The FBR has now again reduced the time period of the consumption of the input goods under the DTRE Scheme which may create very serious problem for the exporters to ensure the exports of the finished goods within the curtailed period of One Year. It is practically not possible to complete the whole exercise in one year under the amended procedure laid down in the DTRE Scheme.
At present, the whole process of DTRE Scheme facility has following steps including contract with buyer; opening of L/C; application of DTRE; approval of DTRE up to 25 % of the applied quantity; determination of Input and Output Ratio by Input Output Coefficient Organisation (IOCO/EDB); process of approval of remaining 75% quantity; import of input goods; manufacturing of goods and then export of total quantity within the remaining 7-8 month.
The reduction of utilisation period has direct negative impact on exporters which ultimately reduced important part of the national export/foreign proceeds.
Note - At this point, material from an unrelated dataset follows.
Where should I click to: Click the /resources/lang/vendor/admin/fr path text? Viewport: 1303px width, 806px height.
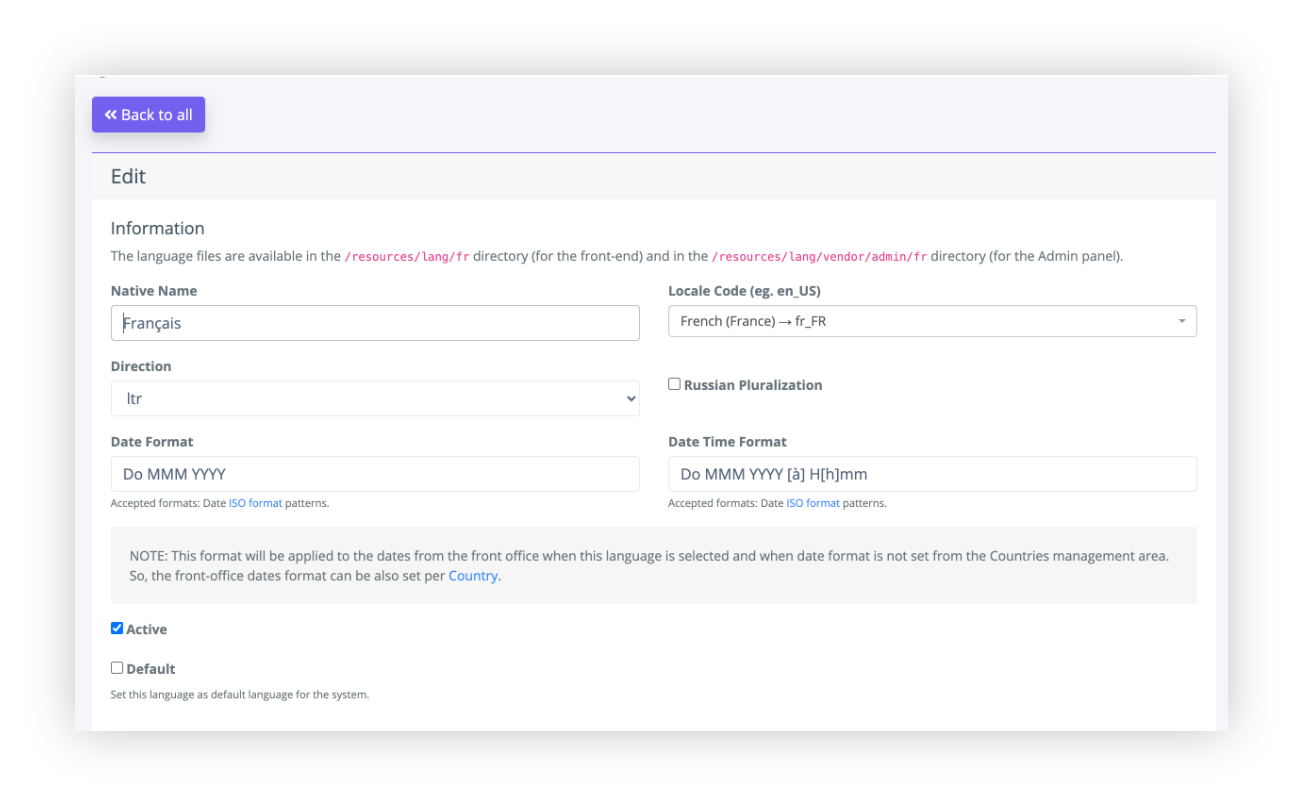[x=818, y=257]
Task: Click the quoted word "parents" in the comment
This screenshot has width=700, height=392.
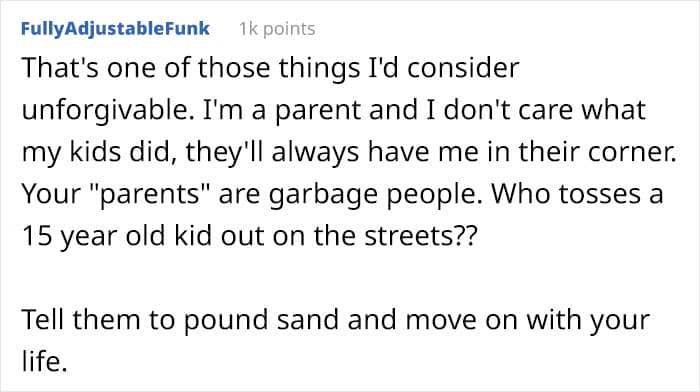Action: click(151, 194)
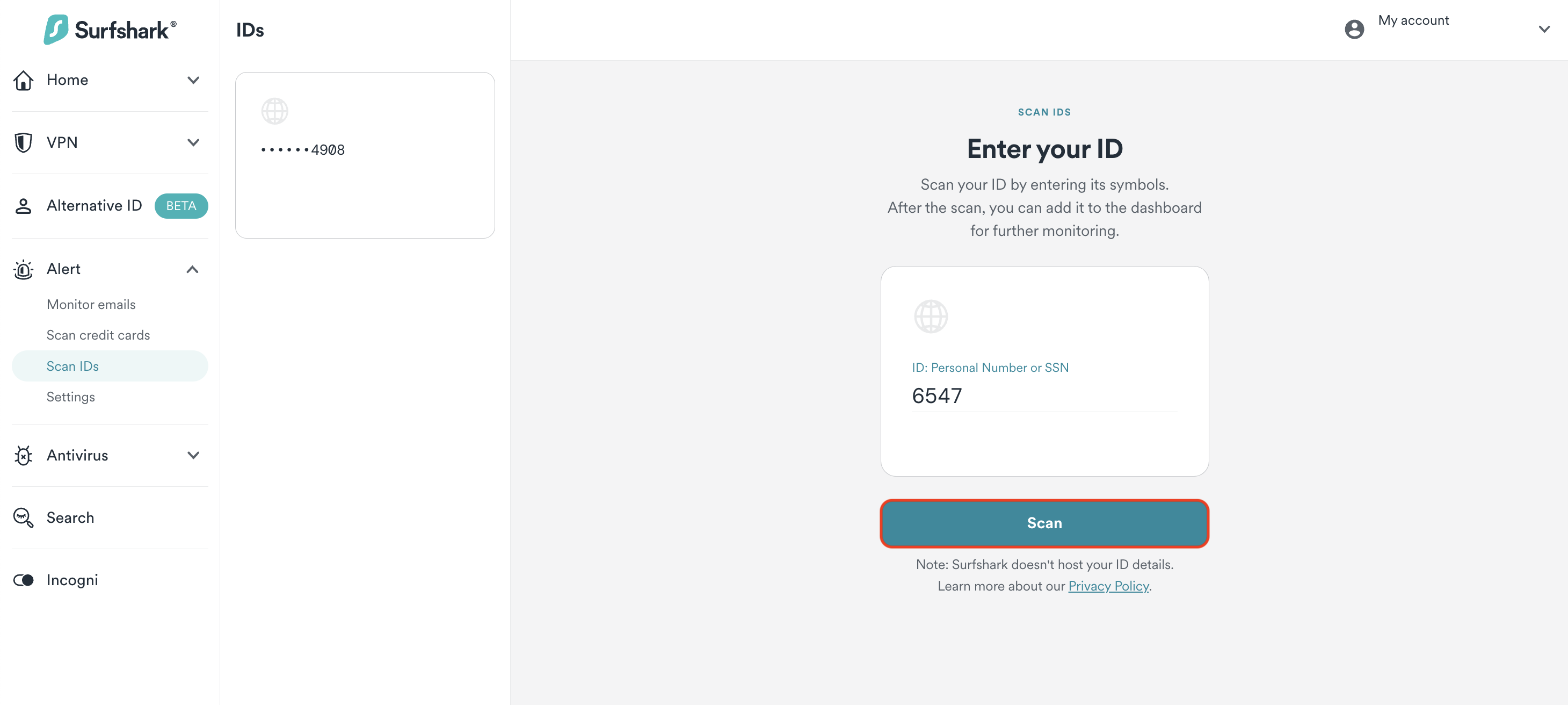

Due to unjustified changes, exporters bear further burden in the following shape: The exporters are already bearing delays because of gas and electricity outages and because of this limitation, they are importing important raw materials, accessories, packing materials in short orders which ultimately increase the cost of purchase, delays in preparation of export shipment, shipment sent through air, and some exporter are losing buyers due to these delays, which ultimately suffer huge losses in Exports due to various factors and it also adversely affect the foreign exchange remitted to national exchequer.
Exporters of textiles, sports and food/vegetables are also suffering because of the reduced period under the DTRE scheme. Exporters have repeatedly approached the FBR without any success, sources said. Thus, the FBR should withdraw SRO601(I)/2012 to restore the utilisation period available prior to budget 2012-2013, sources added.